Before I’d ever set foot on Lebanese soil there was a bit of a mythology in my family about it. My father always said he’d hoped to retire in Lebanon. As a journalist who had periodically covered the Civil War here between 1975-1990, and then again, during the 2006 Israeli aggression, he’d fallen in love with the country. His hope of retiring here wasn’t to be, but still, he told such wonderful stories about his time, about dodging snipers dashing from one side of Beirut to the other across the Green Line, about long lunches in the Chouf Mountains at colleagues’ homes, about how being Lebanese wasn’t a nationality, it was a profession. When I lived in San Francisco he’d visit and we drive up to the arid olive groves and vineyards north of the city and as we’d drive around seem to go back to a happy place in his mind, telling me how much it reminded him of Lebanon. How magical it was.

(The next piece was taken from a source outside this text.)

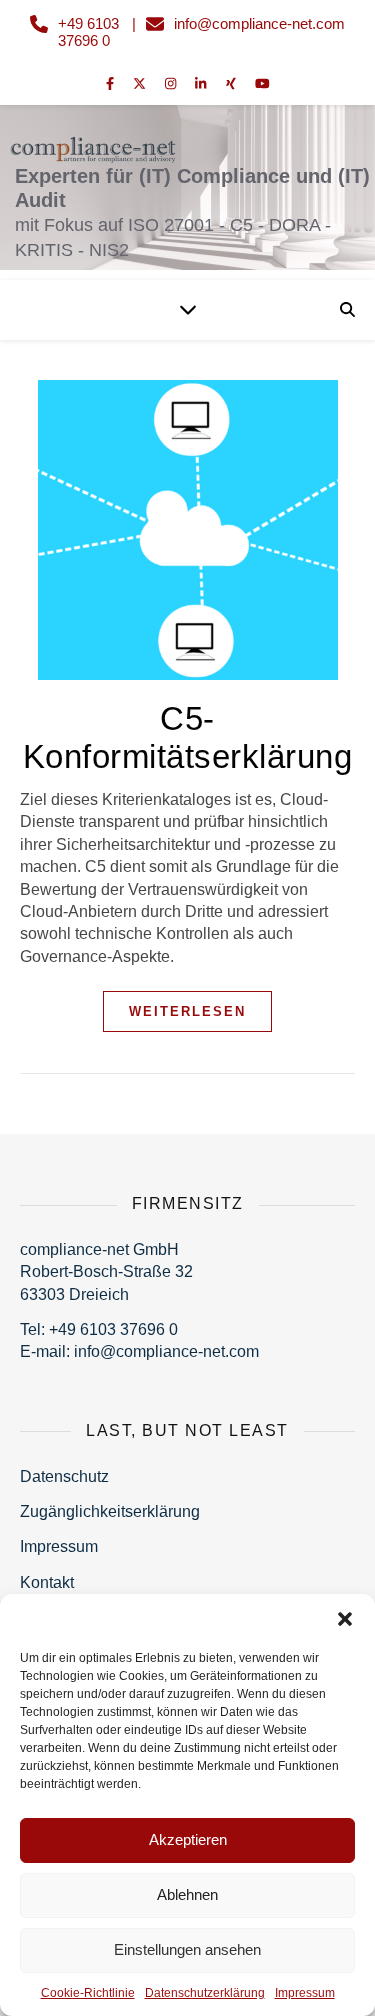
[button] (345, 1619)
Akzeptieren (188, 1839)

It wasn’t until February 2016, when my airplane touched down that first time in Beirut that I understood what he’d meant. I was wowed by the glamorous skyline abutting the Mediterranean. It was busy, chaotic, and smelled of the sea. I was caught up by the energy, the generosity of the people, the beauty, the history. My husband was posted there as a senior producer for CNN to cover the region, and in time I would find my own path, inspired by the rich culinary traditions and sublime ingredients. My time there was a whirlwind of exploration and discovery. Quickly I was embraced by those I met, becoming part of a culinary community that was eager to share their knowledge and heritage with me.

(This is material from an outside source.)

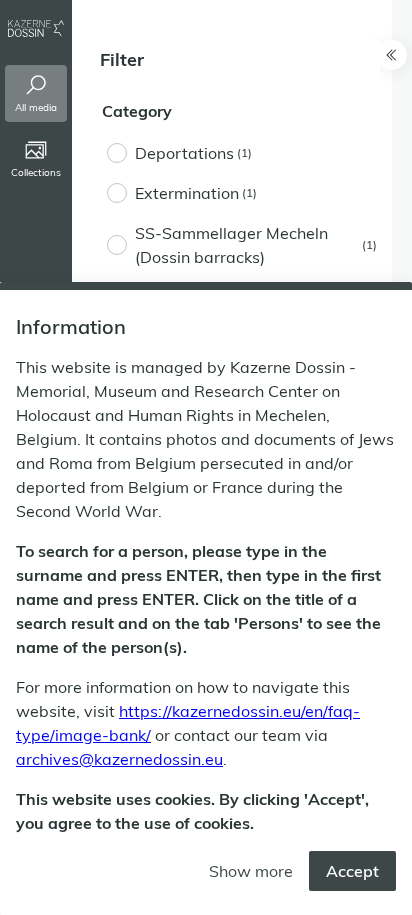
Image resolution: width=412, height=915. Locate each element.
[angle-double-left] (392, 55)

In the 5 1/2 years I spent in Lebanon it permeated my soul. I was steeped in its romantic, chaotic, and flavourful essence and emerged a different person, certainly a different chef. The breathtaking contrasts in everyday life made me feel alive: the excesses and the poverty, the astounding beauty and shocking human disregard for that beauty, the aggressive hospitality mingled with the open hostility towards one another, the warm sea and the snowcapped mountains. As a Third Culture Kid, growing up in countries far away from my homeland, Beirut seduced me as it is sort of a Third Culture City, filled with complicated multiple identities, where home is everywhere and nowhere all at the same time. After years of traveling, I found my place in this world there. And it’s in Lebanon where my lifelong love of food and the stories behind the recipes started to make sense. I felt free to finally bring together all of the entangled pieces of me in the recipes and stories from a lifetime of travel and feeling perennially out of place. Somehow Beirut made me feel whole.